# [Exercise objective]
Look for the string "folder" in the listing below and copy every line in which it appears.

# [Data for analysis]
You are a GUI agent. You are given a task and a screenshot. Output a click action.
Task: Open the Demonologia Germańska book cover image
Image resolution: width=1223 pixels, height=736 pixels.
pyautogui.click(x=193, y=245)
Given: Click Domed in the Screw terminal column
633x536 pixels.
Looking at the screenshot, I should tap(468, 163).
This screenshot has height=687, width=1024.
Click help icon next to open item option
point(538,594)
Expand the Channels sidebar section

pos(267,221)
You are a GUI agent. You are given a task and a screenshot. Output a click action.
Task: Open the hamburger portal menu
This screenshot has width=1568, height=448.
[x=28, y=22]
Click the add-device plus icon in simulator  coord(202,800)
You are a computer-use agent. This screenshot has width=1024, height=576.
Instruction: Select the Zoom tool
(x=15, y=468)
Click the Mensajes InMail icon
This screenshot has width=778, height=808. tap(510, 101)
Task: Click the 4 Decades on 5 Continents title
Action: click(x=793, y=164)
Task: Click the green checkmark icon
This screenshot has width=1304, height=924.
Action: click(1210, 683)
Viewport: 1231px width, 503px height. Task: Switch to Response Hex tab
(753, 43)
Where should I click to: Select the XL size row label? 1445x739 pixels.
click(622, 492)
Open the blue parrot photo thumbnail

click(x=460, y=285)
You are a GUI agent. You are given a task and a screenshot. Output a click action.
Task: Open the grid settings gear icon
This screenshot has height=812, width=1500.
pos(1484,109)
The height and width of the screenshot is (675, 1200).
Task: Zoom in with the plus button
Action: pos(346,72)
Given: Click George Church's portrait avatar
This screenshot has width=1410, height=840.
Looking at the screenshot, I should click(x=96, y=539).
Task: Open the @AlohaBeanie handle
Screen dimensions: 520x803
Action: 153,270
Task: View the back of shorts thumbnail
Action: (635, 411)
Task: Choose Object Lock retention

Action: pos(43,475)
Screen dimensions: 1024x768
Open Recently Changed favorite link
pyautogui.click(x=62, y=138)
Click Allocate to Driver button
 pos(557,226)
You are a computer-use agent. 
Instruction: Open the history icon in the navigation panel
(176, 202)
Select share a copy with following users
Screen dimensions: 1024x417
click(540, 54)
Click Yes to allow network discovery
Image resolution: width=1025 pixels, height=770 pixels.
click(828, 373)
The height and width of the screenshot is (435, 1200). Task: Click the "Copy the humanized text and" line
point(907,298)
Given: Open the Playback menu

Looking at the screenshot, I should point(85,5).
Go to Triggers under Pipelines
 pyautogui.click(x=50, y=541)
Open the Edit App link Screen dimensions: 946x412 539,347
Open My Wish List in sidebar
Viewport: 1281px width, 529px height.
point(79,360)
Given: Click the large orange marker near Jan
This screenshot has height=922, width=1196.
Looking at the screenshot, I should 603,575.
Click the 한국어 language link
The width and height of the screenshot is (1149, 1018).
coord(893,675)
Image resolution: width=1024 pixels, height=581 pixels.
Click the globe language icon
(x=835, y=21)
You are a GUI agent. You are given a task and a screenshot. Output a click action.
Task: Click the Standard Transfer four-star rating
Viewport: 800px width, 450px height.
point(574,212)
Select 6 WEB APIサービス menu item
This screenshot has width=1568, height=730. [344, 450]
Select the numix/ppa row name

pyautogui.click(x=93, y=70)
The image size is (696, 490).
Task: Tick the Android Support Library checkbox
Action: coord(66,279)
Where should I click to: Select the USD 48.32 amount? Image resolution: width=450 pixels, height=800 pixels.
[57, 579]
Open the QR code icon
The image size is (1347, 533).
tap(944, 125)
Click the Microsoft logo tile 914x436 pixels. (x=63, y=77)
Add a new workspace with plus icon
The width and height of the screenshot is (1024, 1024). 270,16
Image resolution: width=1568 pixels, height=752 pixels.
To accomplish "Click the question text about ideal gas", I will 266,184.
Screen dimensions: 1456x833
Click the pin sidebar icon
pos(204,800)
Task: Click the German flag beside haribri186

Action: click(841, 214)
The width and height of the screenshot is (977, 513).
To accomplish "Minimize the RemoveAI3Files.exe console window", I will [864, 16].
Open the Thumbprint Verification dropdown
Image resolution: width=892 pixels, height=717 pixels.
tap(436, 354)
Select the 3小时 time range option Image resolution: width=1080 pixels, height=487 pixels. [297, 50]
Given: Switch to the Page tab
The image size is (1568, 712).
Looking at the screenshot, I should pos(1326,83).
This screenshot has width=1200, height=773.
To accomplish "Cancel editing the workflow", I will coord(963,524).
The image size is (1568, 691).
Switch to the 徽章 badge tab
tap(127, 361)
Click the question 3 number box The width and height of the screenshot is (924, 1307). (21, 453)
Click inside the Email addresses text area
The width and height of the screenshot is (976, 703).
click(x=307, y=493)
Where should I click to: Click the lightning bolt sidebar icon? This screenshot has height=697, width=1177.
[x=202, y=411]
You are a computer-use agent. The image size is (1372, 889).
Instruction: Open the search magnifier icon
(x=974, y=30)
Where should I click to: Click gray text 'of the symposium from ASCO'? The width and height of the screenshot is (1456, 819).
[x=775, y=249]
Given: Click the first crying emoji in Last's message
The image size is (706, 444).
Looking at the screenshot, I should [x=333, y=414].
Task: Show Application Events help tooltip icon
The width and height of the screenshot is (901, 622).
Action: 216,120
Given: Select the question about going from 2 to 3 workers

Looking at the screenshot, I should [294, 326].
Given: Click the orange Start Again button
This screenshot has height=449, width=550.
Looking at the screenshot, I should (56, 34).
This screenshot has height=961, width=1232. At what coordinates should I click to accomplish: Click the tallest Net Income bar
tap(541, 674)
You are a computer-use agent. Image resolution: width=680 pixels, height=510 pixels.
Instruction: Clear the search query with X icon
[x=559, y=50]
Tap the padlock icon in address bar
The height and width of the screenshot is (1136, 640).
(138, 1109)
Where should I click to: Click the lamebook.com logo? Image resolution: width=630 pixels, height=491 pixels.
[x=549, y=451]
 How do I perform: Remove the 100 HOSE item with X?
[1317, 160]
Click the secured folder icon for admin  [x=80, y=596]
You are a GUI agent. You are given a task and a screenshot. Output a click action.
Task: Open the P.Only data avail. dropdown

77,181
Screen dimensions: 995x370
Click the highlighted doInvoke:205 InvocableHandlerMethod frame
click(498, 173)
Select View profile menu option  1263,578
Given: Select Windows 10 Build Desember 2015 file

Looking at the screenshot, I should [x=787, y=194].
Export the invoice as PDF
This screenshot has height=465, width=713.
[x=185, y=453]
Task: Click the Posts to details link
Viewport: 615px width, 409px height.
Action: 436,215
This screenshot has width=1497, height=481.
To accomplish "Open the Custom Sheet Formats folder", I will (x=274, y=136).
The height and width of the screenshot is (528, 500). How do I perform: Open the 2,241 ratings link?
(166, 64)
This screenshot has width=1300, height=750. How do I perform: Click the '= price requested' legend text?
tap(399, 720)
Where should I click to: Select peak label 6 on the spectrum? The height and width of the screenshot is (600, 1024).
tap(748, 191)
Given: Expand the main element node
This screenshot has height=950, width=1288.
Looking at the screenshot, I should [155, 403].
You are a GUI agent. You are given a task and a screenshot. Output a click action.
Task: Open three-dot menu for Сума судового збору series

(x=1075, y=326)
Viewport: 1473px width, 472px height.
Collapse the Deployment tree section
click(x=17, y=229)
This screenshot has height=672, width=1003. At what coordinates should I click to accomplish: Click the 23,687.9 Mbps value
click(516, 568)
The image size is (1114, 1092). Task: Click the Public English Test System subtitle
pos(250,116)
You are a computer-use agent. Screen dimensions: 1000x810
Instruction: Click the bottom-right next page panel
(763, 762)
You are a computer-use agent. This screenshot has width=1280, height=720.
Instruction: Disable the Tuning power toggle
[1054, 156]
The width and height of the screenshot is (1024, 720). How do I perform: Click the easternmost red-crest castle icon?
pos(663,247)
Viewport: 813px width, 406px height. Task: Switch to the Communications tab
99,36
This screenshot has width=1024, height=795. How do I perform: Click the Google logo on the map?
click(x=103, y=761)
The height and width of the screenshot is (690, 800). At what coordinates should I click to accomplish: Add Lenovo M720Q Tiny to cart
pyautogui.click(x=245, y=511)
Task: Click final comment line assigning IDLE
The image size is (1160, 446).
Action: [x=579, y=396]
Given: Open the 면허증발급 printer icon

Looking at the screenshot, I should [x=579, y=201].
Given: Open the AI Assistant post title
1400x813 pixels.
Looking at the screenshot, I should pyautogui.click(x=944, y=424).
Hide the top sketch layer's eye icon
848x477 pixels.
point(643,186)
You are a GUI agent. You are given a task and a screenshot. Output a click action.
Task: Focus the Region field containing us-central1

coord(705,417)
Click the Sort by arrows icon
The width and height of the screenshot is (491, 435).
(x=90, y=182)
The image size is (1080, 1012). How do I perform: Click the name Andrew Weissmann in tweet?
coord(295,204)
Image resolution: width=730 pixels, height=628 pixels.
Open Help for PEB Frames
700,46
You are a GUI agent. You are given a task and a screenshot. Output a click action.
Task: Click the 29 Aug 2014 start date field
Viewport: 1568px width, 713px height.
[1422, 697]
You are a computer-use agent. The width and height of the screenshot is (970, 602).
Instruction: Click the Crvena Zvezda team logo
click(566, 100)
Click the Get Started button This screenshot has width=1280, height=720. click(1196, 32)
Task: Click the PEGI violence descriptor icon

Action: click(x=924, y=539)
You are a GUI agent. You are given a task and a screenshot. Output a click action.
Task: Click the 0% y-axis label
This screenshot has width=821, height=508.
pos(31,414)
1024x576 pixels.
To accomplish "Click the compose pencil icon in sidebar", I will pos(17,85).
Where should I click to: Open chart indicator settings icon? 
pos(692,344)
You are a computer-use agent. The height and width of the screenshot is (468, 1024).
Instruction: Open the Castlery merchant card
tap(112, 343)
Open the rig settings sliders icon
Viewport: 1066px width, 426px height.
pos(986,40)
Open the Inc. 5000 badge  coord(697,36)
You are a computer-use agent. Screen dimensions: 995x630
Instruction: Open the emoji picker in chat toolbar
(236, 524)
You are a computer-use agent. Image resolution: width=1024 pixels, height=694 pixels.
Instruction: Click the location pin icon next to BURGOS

# [Expected answer]
Click the secured folder icon for admin  [x=80, y=596]
To accomplish "Open the Custom Sheet Formats folder", I will (x=274, y=136).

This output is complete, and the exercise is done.